> PROVIDED INFORMATION
[Start of section]
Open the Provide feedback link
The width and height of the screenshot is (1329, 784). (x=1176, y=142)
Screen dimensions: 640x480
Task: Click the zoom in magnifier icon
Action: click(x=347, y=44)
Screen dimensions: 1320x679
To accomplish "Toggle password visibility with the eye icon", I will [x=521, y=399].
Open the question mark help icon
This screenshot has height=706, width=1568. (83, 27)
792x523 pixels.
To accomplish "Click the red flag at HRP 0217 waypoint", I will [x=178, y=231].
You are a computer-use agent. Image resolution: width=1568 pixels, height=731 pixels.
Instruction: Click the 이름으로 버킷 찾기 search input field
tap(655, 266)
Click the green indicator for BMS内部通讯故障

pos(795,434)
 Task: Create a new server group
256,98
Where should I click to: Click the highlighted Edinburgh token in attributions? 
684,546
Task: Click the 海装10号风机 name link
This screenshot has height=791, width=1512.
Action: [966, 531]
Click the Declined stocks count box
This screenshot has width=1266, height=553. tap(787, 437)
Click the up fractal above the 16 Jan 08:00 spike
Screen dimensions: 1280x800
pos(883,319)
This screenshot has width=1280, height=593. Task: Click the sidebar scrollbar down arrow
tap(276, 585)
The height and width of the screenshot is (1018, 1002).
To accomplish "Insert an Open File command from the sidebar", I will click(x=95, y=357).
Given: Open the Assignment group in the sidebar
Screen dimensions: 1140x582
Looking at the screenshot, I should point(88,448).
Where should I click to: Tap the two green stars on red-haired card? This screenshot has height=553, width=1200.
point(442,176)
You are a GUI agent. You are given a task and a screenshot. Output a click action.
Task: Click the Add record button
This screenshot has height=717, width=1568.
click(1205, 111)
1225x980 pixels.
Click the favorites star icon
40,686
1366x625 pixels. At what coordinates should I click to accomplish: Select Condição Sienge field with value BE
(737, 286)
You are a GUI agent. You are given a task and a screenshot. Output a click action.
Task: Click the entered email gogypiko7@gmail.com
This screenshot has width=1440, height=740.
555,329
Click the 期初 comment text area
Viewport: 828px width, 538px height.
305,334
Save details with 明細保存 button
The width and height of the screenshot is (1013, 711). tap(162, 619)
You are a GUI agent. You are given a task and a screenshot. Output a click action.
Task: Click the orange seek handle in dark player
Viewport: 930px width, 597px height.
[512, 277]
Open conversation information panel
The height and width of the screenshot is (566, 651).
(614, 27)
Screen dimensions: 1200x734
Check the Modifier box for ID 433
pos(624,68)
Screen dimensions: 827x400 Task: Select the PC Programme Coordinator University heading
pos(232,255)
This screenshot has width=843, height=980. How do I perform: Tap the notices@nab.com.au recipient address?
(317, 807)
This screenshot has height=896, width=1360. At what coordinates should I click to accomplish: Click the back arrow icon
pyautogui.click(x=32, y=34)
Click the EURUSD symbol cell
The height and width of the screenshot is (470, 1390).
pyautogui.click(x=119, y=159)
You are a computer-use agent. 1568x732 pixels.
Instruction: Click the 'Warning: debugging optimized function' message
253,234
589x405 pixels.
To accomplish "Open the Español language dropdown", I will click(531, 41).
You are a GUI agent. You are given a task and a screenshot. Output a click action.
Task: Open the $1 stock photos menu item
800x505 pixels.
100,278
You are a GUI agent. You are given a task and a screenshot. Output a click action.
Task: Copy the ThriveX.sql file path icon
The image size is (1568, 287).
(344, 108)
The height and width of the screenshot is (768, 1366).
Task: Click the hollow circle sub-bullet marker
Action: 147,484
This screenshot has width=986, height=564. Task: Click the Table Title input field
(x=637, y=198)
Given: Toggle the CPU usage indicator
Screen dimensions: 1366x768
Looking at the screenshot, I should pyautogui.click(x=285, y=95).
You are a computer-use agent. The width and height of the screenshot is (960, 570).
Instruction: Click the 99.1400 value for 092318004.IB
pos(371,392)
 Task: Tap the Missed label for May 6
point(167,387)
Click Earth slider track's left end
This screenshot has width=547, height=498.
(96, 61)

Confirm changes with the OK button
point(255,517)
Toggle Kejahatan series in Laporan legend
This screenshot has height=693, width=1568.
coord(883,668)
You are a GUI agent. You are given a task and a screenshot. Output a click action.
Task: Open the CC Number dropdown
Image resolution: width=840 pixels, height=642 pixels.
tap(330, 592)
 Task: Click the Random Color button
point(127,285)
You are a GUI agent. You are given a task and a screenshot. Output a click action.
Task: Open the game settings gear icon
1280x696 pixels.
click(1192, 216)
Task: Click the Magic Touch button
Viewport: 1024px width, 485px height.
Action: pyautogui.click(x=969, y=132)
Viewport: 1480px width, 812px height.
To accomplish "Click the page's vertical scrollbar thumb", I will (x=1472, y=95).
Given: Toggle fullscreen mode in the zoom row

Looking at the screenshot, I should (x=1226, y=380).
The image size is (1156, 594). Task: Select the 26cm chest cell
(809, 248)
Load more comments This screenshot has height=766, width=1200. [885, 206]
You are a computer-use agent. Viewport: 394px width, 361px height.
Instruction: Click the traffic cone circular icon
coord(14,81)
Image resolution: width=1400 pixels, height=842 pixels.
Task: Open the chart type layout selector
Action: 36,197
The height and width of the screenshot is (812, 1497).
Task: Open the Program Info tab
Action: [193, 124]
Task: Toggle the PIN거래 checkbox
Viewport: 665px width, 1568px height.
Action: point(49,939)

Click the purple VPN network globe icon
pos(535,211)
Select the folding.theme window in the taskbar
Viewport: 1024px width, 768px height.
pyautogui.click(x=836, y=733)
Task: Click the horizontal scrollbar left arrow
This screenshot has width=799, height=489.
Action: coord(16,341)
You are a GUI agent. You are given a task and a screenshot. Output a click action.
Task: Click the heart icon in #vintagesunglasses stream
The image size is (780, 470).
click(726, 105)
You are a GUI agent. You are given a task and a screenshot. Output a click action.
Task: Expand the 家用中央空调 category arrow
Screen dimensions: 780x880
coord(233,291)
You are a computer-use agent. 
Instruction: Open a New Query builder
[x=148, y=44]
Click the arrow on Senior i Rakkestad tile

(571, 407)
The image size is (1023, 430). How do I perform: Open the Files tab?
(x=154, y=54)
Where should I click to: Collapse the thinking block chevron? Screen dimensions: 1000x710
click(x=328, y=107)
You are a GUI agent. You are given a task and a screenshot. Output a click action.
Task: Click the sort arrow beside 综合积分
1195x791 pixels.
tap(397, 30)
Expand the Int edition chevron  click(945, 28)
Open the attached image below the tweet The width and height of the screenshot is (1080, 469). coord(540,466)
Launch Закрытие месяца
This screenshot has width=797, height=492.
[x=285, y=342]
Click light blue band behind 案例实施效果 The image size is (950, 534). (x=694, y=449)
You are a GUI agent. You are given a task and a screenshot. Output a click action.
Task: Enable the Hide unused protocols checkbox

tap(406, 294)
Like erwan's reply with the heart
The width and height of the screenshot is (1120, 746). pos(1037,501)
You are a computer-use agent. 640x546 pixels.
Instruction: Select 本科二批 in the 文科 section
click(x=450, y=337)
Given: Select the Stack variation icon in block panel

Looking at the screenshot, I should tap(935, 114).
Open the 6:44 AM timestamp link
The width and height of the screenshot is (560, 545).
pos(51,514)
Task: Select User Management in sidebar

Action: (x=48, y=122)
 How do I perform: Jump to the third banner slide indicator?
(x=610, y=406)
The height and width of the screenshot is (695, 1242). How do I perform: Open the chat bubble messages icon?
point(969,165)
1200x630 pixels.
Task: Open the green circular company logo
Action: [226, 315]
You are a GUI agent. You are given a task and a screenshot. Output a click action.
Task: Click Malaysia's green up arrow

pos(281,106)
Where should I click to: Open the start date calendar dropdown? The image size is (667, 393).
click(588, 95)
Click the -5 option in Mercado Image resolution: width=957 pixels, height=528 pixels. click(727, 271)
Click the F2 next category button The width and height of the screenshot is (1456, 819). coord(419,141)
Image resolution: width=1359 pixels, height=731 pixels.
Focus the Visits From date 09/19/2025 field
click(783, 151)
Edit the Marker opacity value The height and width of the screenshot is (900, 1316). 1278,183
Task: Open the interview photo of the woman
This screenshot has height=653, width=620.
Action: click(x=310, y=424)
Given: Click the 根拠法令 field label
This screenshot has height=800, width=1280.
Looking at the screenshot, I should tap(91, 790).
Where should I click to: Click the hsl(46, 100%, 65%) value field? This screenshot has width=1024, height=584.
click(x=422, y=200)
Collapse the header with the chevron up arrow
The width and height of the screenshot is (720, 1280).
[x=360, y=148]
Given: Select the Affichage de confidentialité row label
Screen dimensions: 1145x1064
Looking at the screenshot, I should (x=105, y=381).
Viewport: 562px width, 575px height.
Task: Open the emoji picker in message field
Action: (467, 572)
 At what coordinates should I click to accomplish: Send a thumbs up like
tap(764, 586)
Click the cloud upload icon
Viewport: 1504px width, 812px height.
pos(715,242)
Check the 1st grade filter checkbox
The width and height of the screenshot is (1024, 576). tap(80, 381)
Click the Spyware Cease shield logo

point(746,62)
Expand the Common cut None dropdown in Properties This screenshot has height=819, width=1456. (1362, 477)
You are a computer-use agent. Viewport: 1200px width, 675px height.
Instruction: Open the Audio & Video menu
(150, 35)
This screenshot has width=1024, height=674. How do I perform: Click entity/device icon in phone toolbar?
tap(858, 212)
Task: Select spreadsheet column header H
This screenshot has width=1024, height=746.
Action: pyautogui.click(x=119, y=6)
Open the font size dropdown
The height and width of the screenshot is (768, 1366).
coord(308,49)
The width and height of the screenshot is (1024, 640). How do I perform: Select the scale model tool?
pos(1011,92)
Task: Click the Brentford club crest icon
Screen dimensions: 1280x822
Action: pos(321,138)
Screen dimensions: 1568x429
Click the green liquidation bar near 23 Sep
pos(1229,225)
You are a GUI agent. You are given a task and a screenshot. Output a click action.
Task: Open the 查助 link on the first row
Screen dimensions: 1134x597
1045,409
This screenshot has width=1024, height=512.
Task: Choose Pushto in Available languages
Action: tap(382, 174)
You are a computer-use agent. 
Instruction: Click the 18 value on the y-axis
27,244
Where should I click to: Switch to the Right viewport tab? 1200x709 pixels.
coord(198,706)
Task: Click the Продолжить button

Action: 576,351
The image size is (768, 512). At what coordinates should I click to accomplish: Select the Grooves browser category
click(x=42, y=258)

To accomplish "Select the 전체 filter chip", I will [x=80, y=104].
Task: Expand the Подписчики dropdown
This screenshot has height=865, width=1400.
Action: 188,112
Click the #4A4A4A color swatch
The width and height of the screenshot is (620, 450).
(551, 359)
[End of section]
> REQUIRED WORK
Above are the entries. Copy exactly the part that opens with the line containing "Where should I click to: Open" and closes with the line containing "Click the -5", and no more.

> EXERCISE RESULT
Where should I click to: Open the start date calendar dropdown? The image size is (667, 393).
click(588, 95)
Click the -5 option in Mercado Image resolution: width=957 pixels, height=528 pixels. click(727, 271)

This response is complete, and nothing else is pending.